In explicit detail, the defendant would describe his sexual encounters to the plaintiff at the office.  The defendant described himself to the plaintiff as "always horny," asked her to comment on his girlfriend's breasts, and repeatedly described sex with his girlfriend to the plaintiff. He recounted a trip to the Dominican Republic in which he said his hotel room "came with [a] girl" and that "for $20 he got full service. Blow job and everything."  He described women in the Dominican Republic as "a bargain." He frequently bragged to the plaintiff of a trip to the Philippines in which he claimed he had sex with "cheap" young girls. When she asked him to stop, he ignored her or told her that she had to listen to this commentary because he paid her.

In speaking to the plaintiff, a Hispanic woman, the defendant made numerous racist remarks to her about African-American and Hispanic people. He would refer to his Hispanic clients as "drug dealers" and say that African-Americans were "stupid" and white people were superior. She testified that he used a number of racial slurs, referring to his Hispanic clients as "F-ing Spic[s]" and "calling [black] people n[word*]." When she asked him to stop making such comments, he disregarded her or told her to shut up and listen to him because he was her boss. The plaintiff testified that the defendant also made her sit with him and read his e-mails consisting of racist comments and "jokes" about black and Hispanic people. He often made fun of her accent and told her that her brown eyes were "dirty" compared to his "superior" blue eyes, which were "beautiful."

The plaintiff ultimately left the defendant's employ on October 22, 2015, after an incident with the defendant in the office. The defendant had been yelling at the plaintiff for failing to follow his instructions, and when she tried to explain what she had done, he repeatedly screamed at her to shut up. She informed the defendant that she was not feeling well and needed to go home, and the defendant told her, "Get the hell out of my office. Don't ever come back if you don't say sorry to me." The plaintiff left without the intention of returning, and her employment with the defendant ended.

....

After the plaintiff left the defendant's office, her husband went to the office himself to confront the defendant about his treatment of the plaintiff. After turning on his cell phone camera to record this encounter and placing the cell phone in his shirt pocket, the husband entered the office and moved toward the defendant, who was sitting at the front conference table talking on his cell phone. The husband sat down at the conference table near the defendant and told the defendant repeatedly to put his cell phone away.  The defendant and the plaintiff's husband began to argue at increasing volume about whether the defendant would put the cell phone away, and the husband told the defendant to listen to him. The defendant, feeling threatened, retreated to his office and closed the door, repeatedly telling the husband to leave. The husband opened the defendant's office door, and the defendant slammed it shut and called the police.

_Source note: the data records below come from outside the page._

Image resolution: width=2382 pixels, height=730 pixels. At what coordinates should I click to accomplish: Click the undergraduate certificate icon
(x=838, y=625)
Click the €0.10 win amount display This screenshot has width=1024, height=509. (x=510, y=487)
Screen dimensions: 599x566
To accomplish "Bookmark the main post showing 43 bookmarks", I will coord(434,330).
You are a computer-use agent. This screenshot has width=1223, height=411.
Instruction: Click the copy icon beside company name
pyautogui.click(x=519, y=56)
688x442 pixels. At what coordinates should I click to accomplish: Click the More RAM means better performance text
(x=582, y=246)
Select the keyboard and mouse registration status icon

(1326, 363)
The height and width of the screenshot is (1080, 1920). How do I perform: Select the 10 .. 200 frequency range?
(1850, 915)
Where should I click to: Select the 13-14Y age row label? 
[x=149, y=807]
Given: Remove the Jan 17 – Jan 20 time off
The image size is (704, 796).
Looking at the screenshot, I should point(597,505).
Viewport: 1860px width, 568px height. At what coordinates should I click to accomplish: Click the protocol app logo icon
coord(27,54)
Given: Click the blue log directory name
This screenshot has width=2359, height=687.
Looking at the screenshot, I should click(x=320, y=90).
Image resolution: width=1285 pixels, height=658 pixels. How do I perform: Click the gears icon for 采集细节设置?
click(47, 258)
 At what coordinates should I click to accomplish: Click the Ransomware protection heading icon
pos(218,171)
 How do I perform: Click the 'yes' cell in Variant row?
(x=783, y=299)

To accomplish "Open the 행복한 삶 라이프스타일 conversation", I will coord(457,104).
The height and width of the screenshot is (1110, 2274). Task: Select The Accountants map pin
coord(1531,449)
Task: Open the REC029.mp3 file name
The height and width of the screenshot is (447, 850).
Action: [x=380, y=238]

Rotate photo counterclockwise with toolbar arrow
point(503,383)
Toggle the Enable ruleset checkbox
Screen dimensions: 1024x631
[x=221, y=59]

*All redactions in court opinion, except this one, which is mine.

These frightening facts embody the IIED rule of "utterly intolerable in a civilized society."  In our cancel culture, so replete with persons eager to be offended and to castigate their offenders with the force of law, we would be well advised to remember people who are truly and terribly victimized.  Watering down our civil rights law by giving eggshell plaintiffs ready access to administrative remedies, in disregard of the rights of respondents, is likely to result in over-corrective reforms that allow perpetrators of this despicable magnitude to escape accountability.

The case is Spagnuolo v. Holzberg, No. 19-P-778 (Mass. App. Ct. Oct. 21, 2020).  The opinion was authored by Justice Peter J. Rubin for a panel also comprising Justices Milkey and Massing.